The concept of semantic models of semantic models in Power BI is outstanding. It enables modular, reusable BI architecture — one that’s ideal for large organizations managing centralized logic across domains. One can layer semantic models and reuse business logic, reducing copy & paste solutions.
However, the current implementation using DirectQuery for Analysis Services (DQ for AS) is severely limited by what appears to be poor dependency management and lack of metadata caching.
🧨 Problems:
· Every minor change (e.g., renaming a measure) triggers full dependency validation across all connected models
· There seems to be no intelligent pruning of the dependency graph, or isolation of local changes
· Power BI Desktop becomes painfully slow and unresponsive — even for metadata-only edits
· UI locks up for minutes at a time with more than 3 connected semantic models
🛠Suggested Improvements:
· Implement incremental dependency tracking
· Use dependency tree isolation and pruning
· Enable asynchronous metadata validation
· Cache structural metadata locally to improve responsiveness
· Allow for deferred validation until publish/save
· Provide performance diagnostics for semantic model chaining
💡Workaround I Use:
· I now avoid DQ for AS entirely in upper layers, viz.

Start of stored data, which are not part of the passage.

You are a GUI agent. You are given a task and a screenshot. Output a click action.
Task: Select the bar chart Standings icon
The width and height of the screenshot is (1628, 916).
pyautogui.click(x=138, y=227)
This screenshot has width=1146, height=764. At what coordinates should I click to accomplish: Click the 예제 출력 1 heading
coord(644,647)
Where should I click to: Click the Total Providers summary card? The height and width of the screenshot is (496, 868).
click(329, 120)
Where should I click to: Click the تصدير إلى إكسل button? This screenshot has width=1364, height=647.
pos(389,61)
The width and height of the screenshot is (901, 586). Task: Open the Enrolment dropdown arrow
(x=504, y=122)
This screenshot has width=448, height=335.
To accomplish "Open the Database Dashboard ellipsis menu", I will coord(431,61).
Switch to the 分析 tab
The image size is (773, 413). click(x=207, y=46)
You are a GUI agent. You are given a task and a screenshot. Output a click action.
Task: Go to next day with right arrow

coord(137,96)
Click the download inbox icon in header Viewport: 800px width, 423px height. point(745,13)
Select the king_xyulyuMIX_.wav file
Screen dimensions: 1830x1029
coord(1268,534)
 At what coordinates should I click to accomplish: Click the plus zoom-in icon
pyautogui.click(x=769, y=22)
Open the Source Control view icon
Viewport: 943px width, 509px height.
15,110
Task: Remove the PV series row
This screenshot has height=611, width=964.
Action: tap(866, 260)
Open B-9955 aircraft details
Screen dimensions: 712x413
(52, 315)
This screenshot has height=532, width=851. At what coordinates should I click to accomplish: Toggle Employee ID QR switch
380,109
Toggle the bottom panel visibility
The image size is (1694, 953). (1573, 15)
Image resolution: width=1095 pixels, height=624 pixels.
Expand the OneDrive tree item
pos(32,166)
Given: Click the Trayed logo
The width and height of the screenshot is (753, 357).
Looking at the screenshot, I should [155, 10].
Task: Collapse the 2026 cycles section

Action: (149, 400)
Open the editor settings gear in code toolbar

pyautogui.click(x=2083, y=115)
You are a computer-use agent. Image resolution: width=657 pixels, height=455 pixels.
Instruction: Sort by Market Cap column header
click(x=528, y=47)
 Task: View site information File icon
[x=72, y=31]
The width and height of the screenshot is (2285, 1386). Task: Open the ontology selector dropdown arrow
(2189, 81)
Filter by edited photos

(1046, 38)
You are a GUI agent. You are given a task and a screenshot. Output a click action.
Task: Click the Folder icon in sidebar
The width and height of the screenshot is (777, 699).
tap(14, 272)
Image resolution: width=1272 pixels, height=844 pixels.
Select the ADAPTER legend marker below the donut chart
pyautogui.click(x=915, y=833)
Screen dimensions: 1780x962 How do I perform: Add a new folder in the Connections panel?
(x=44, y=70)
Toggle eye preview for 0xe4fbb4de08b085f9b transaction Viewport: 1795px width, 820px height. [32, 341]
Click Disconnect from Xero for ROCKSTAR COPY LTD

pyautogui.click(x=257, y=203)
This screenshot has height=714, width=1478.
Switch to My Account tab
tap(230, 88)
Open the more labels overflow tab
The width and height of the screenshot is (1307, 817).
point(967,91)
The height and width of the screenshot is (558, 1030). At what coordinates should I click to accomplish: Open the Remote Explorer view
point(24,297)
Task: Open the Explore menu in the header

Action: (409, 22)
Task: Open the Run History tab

I avoid implementing model of models in Power BI
· I create a consolidation database, fed by reused SQL feed queries from the source models
· I connect my overarching semantic model to the consolidation database via Import mode for speed
· I duplicate only essential DAX logic and tables, accepting minor redundancy to restore performance
· I use editors, such as Tabular Editor, or the built-in TMDL editor
✅Summary:
Semantic model of models (DQ for AS) is a powerful feature with huge enterprise potential — but its current performance makes it impractical at scale. Please invest in smarter architecture so we can embrace semantic modularity without such severe performance trade-offs.